The so-called "platform economy" refers to a popular business model that is based on an (online) platform bringing together providers of certain goods and services with customers. This business model is so popular and so "special" from a VAT perspective that legislators in Switzerland and abroad feel compelled to address the special features by amending their respective VAT law. In the EU, for example, specific regulations have applied to online marketplaces and platforms since 2021. In Switzerland, a corresponding new regulation will be introduced to the VAT Act on 1 January 2025. However, this will only affect supplies of goods that are brokered via online platforms. Services will (initially) not fall within the scope of the regulation. Against this background (and because the legal situation applicable until 1 January 2025 also applies to all supplies), administrative practice and case law from this area are still of interest - such as the interesting Federal Administrative Court ruling of 7 December 2023 (A-1573/2022).
BACKGROUND
In the case of supplies via online platforms, the question regularly arises from a VAT perspective as to whether the platform itself is deemed to be the VATable provider of the brokered supply (case 1) or whether, from a VAT perspective, it merely provides a brokerage service that is decoupled from the brokered supply (case 2).
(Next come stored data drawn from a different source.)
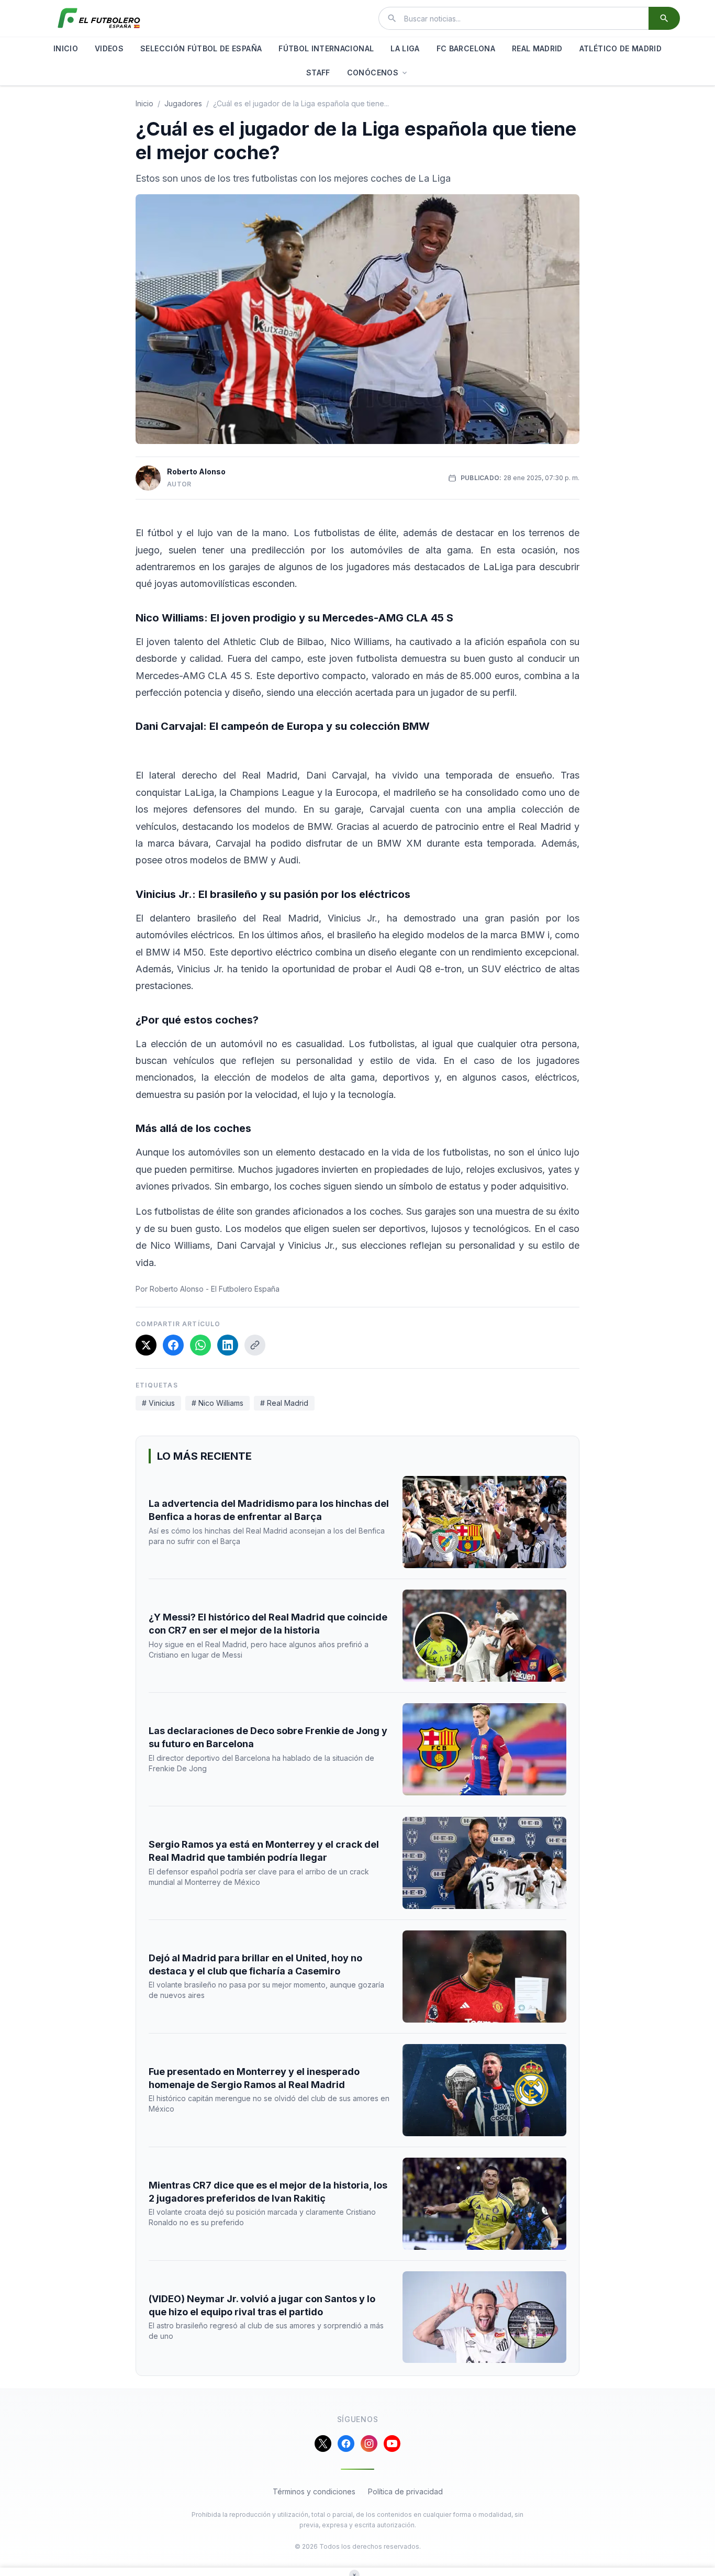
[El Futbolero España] (99, 18)
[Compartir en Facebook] (173, 1345)
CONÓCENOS (372, 72)
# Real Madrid (284, 1402)
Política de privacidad (405, 2491)
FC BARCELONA (466, 48)
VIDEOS (109, 48)
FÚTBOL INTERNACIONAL (326, 48)
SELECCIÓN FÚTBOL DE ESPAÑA (201, 48)
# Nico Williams (217, 1402)
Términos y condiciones (314, 2491)
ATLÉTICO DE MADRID (620, 48)
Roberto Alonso (196, 471)
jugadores (183, 103)
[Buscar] (664, 18)
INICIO (65, 48)
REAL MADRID (537, 48)
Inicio (144, 103)
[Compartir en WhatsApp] (200, 1345)
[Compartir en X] (146, 1345)
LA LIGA (404, 48)
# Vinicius (158, 1402)
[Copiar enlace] (254, 1345)
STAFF (318, 72)
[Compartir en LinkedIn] (227, 1345)
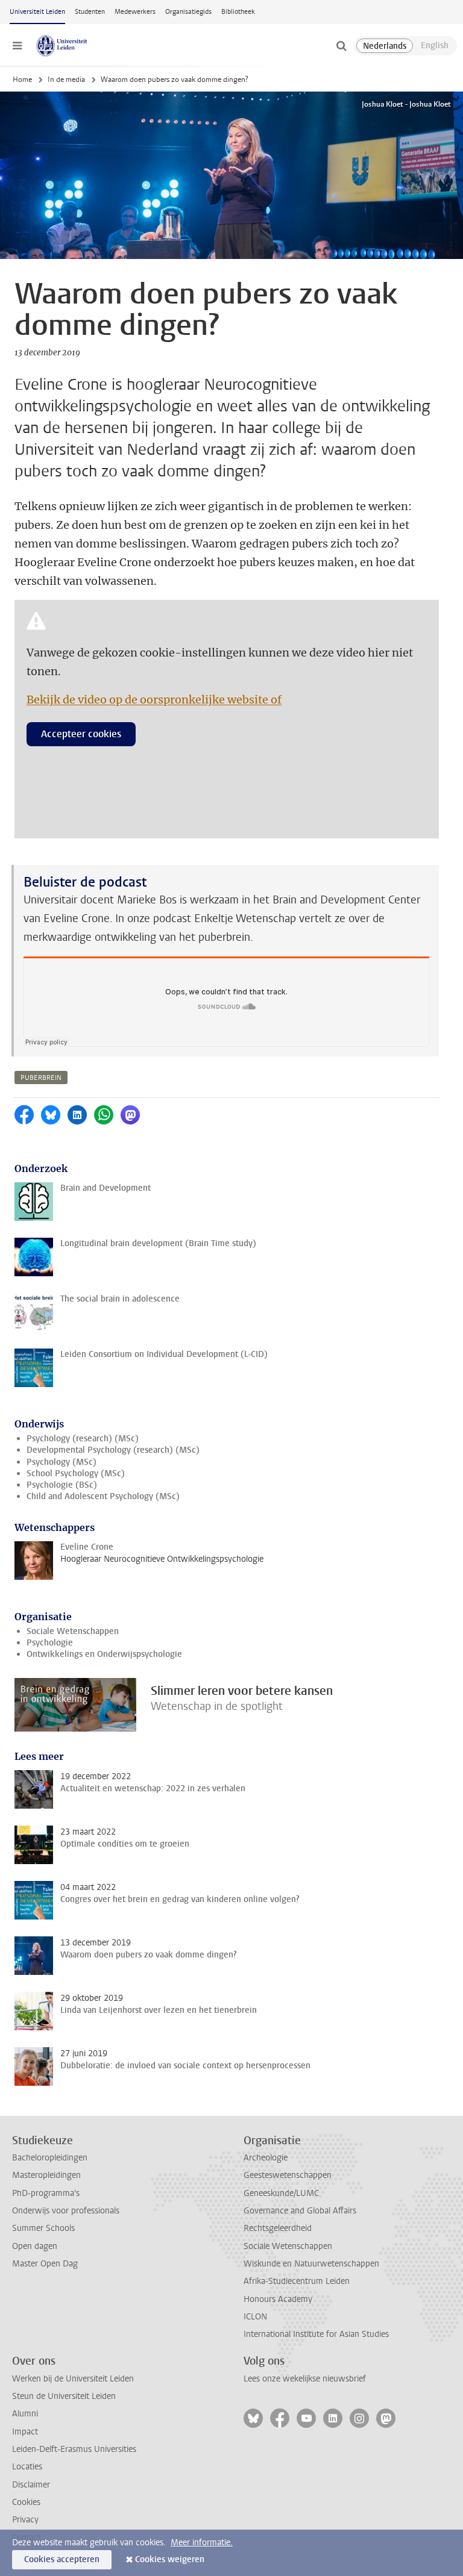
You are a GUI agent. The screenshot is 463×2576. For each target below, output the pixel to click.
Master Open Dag (45, 2263)
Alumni (25, 2413)
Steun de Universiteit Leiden (64, 2396)
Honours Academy (278, 2299)
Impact (25, 2431)
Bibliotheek (238, 11)
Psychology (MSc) (61, 1462)
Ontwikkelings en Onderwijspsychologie (104, 1654)
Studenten (90, 11)
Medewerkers (135, 11)
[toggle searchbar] (341, 46)
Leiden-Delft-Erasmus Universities (74, 2449)
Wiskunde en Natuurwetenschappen (311, 2263)
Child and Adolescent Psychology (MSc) (103, 1496)
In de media (66, 79)
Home (22, 79)
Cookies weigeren (169, 2559)
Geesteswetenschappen (288, 2175)
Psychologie (50, 1642)
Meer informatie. (202, 2542)
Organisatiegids (188, 11)
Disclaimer (31, 2484)
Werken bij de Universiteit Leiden (73, 2378)
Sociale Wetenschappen (73, 1631)
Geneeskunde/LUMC (281, 2193)
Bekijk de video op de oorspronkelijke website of (154, 699)
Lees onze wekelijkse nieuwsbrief (305, 2378)
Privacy (25, 2519)
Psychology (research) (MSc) (83, 1438)
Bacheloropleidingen (49, 2157)
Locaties (27, 2466)
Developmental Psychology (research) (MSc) (113, 1450)
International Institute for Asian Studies (316, 2334)
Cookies (26, 2502)
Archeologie (266, 2157)
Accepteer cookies (81, 734)
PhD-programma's (46, 2193)
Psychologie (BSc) (62, 1485)
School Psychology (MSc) (76, 1473)
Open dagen (34, 2246)
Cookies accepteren (61, 2559)
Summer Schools (43, 2228)
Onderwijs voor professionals (65, 2210)
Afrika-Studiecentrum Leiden (297, 2281)
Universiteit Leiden (37, 11)
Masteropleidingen (46, 2175)
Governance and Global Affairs (300, 2210)
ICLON (255, 2316)
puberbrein (40, 1077)
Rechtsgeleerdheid (278, 2228)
In case 1, the brokered supply and its recipient are decisive for the VAT qualification of the supply provided by the platform. The remuneration of the recipient of the service constitutes the basis of assessment for VAT. In this constellation, consumers are often deemed to be the recipient of the supply (b2c), which leads to extended tax obligations for the platform, particuarly abroad.
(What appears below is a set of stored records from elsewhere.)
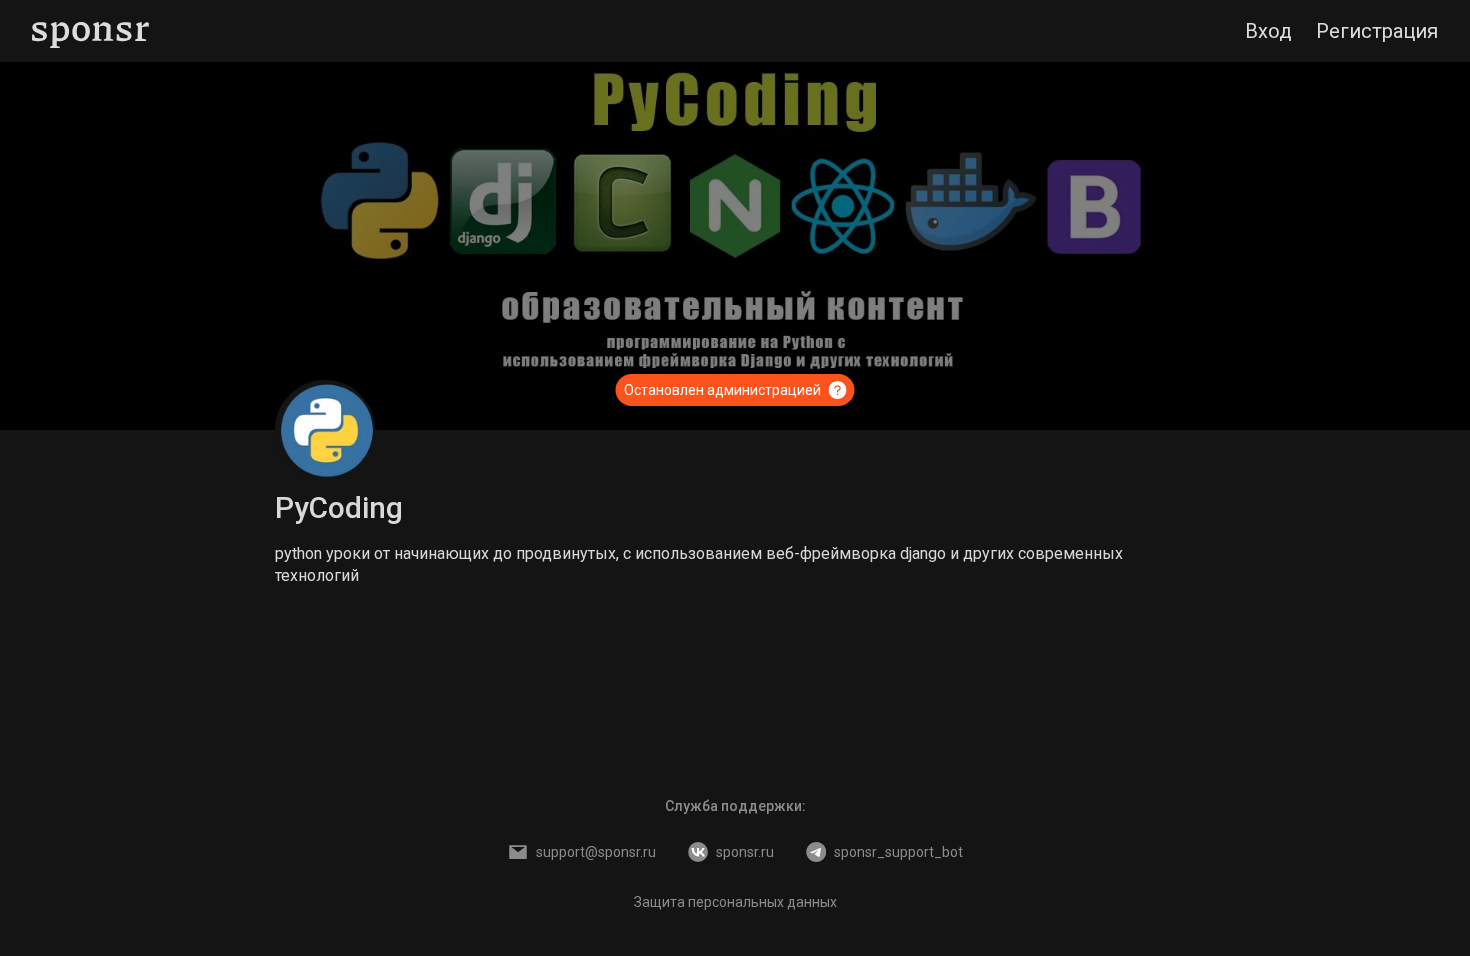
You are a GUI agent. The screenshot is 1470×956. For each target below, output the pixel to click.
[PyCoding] (325, 430)
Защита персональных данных (735, 902)
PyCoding (339, 507)
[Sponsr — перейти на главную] (90, 31)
In case 2, only the brokerage service itself forms the content of the broker’s supply; the commission charged to the supplier and/or the recipient of the brokered supply forms the basis for calculating the platform's turnover. If a fee is only charged to the suppler, the brokerage service of the platform is often provided to an entrepreneur (b2b).
In the opinion of the administration, the constellation in which the parties find themselves is largely determined by the external appearance and whether it is objectively clear from the circumstances as a whole that the platform merely acts as an intermediary and does not provide the supply itself.
JUDGEMENT OF THE FEDERAL ADMINISTRATIVE COURT OF
7. dezember (A-1573/2022)
The case in question concerned an intermediary platform for food deliveries. The platform was of the opinion that it qualified as a "food supplier" due to its public appearance. This was contested by the FTA, which considered the platform to be merely an intermediary that provided intermediary and delivery services taxable at the standard rate. The FTA based its qualification on, among other things, the general terms and conditions, which clearly stated that there was a direct service relationship between the restaurant and the customer for the meals themselves. In the view of the administration, this position was strengthened by the fact that the customer could not only select the dishes during the ordering process, but also the specific restaurant from which he wished to order.
As a result, the court ruled in favour of the platform and based its judgement largely on the customer's perception of the ordering process and afterwards ("user experience"). The platform had acted as a point of contact or counterparty for customers throughout the entire ordering process as well as during delivery and in the event of complaints and payment. Any ambiguities as to whether there was an intermediary relationship or a direct service relationship with the platform were "at the expense" of an intermediary service. If it is not clear from the circumstances that the platform is acting as an intermediary, it should be assumed in case of doubt that the platform itself is acting as the supplier.
CONCLUSION
It is remarkable how much importance the court attaches to the supposed "user experience", even if this - in the court's view - contradicts the explicit written documentation. It is not at all unusual for consumers not to take any in-depth knowledge of general terms and conditions, in the eyes of the court. It follows from this that the websites and order processing of corresponding platforms could be of great importance and must be included in a VAT assessment.
The judgement was appealed to the Federal Supreme Court. It therefore remains to be seen whether the decision will be upheld. For platforms that broker supplies of goods, the new regulation will create a certain degree of legal certainty from 1 January 2025. Platforms that broker services are required to keep an eye on developments - and to thoroughly review their current public perception.